What do you tell your ageing parents once their dependency grows

ageing parents

By Sunil Saxena

Conversations about your parents getting older can be a bit tricky, especially when you realise that they are getting into the twilight zone and can’t take care of themselves. It’s not always the easiest topic to broach, even though you know it’s something you can’t escape.

No matter how accustomed you are to having difficult conversations with your parents, the notion of discussing ageing and preparing for the caregiving responsibilities that may lie ahead can feel overwhelming.

On one hand, you would certainly want to respect your parents’ desire to make choices about their lives. On the other hand, you will be driven by an innate desire to assist and protect them. When discussing ageing you will have to contend with the thought of accepting the mortality of your loved ones, which can be unsettling.

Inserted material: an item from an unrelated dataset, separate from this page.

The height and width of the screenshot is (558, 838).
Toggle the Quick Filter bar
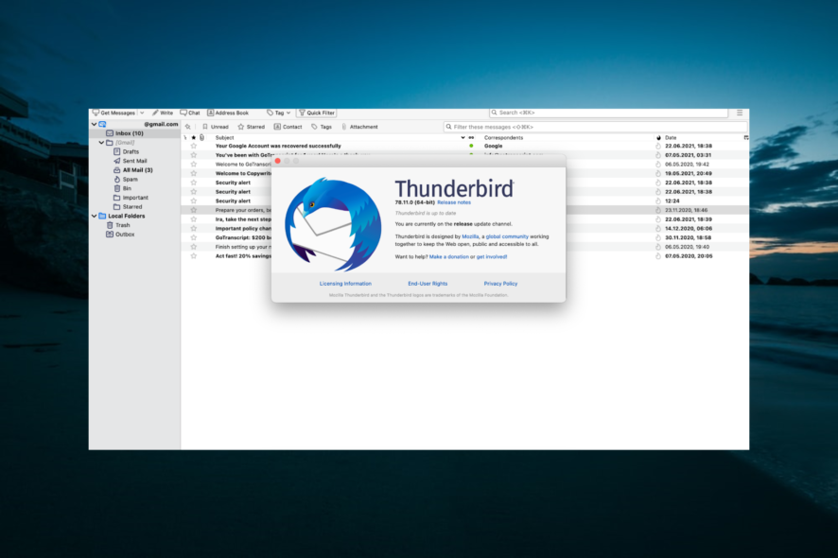click(317, 113)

While it’s true that growing older is an inescapable part of life, many of us hope that things will work out somehow. But do they? Who will take responsibility of your parents when disability hits them? What will you if you are working outside India? This is especially true of Indians where every second home has a child working abroad. Should you take our parents with you or leave them to your younger siblings to take care?  It is also possible that you are the only child. What happens, then? Who takes care of your parents?

The prospect of having to ‘talk’ to your ageing parents may seem daunting, but it’s an essential step in preparing for the future. You need to engage in open and honest discussions with your parents, ideally before a crisis arises. Research has shown that planning for old age with your parents can reduce family conflicts and make future caregiving decisions more manageable.

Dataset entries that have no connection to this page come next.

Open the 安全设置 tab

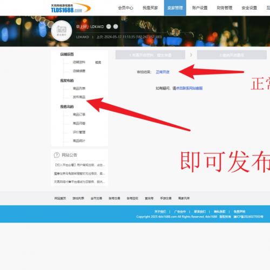click(249, 8)
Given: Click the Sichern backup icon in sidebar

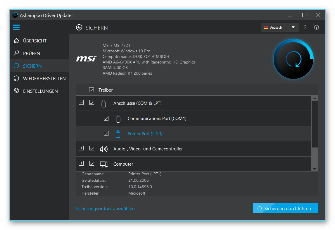Looking at the screenshot, I should coord(16,66).
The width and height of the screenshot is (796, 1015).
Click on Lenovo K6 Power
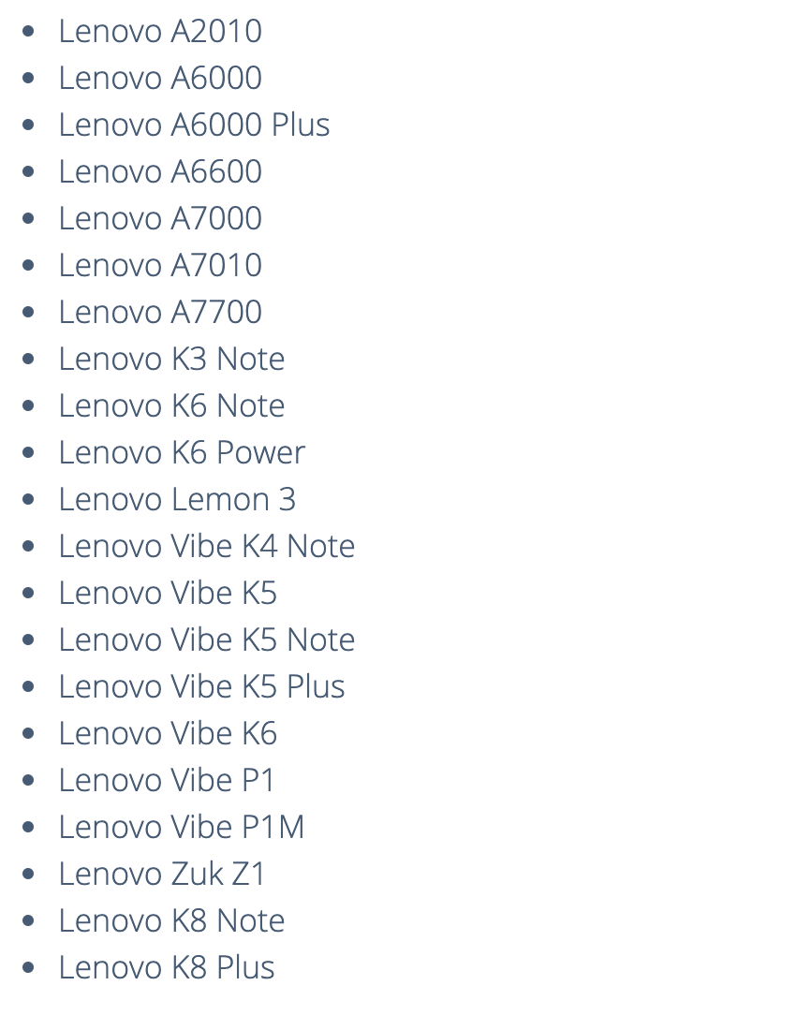(182, 452)
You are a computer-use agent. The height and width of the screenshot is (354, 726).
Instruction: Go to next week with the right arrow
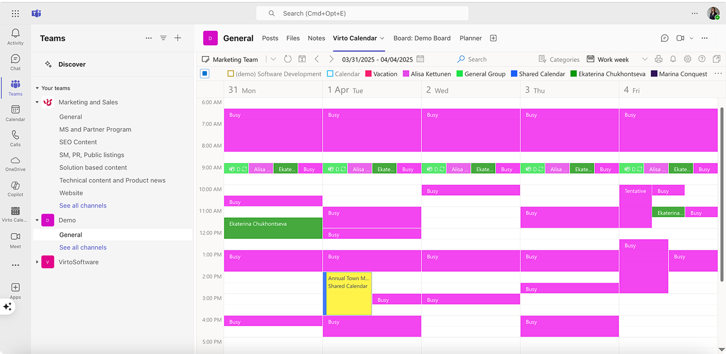coord(331,59)
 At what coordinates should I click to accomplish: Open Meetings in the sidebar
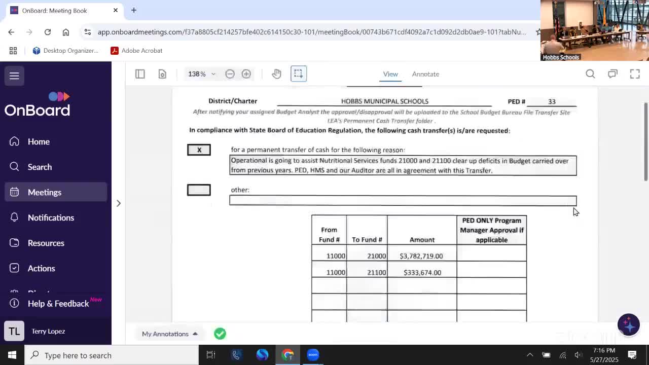(x=45, y=192)
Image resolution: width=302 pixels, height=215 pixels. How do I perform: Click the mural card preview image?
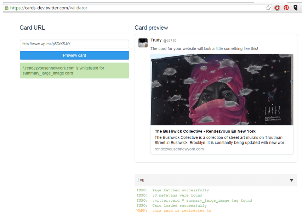tap(222, 90)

These conversations don’t have to be awkward. In fact, it’s often better to have frequent and informal chats that touch on various aspects of ageing. It is also important that you listen to your parents when having these discussions instead of dumping your own ideas and thoughts upon them.

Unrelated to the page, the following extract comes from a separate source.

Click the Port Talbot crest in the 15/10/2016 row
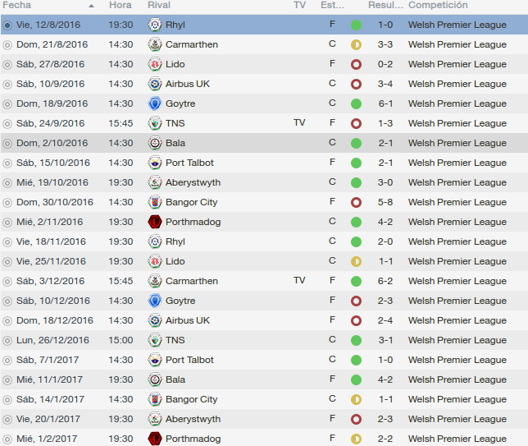Image resolution: width=528 pixels, height=446 pixels. 155,163
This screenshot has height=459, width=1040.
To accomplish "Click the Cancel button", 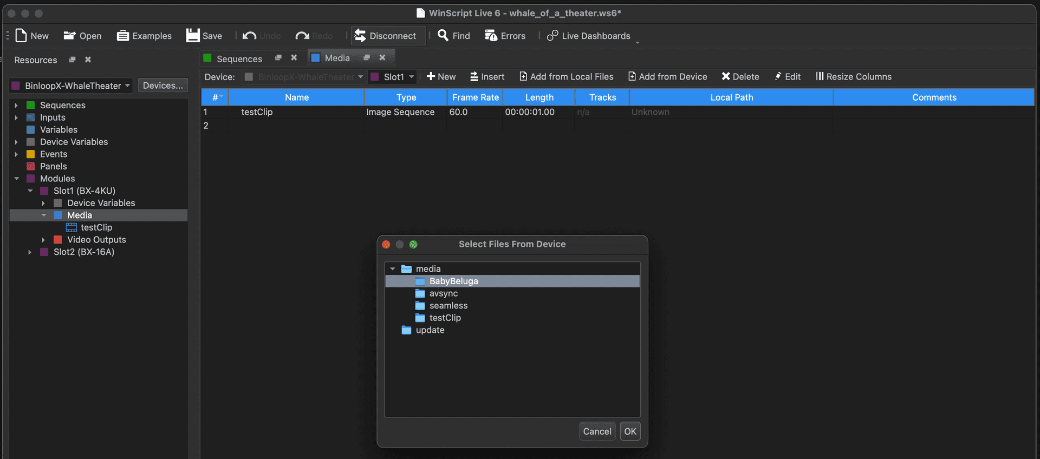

Ask questions like: Would you prefer to stay at the home you built so lovingly or would you consider moving into your son’s home? What are your options if you require additional support, such as hiring a health caregiver or a trained nurse? Have you made any financial arrangements to take care of your medical needs? Who will make healthcare decisions on your behalf?

Advanced care planning isn’t about telling your parents that this is what the future is going to be.  It should be more of a profound act of love and respect as you share your views about the uncharted waters of ageing.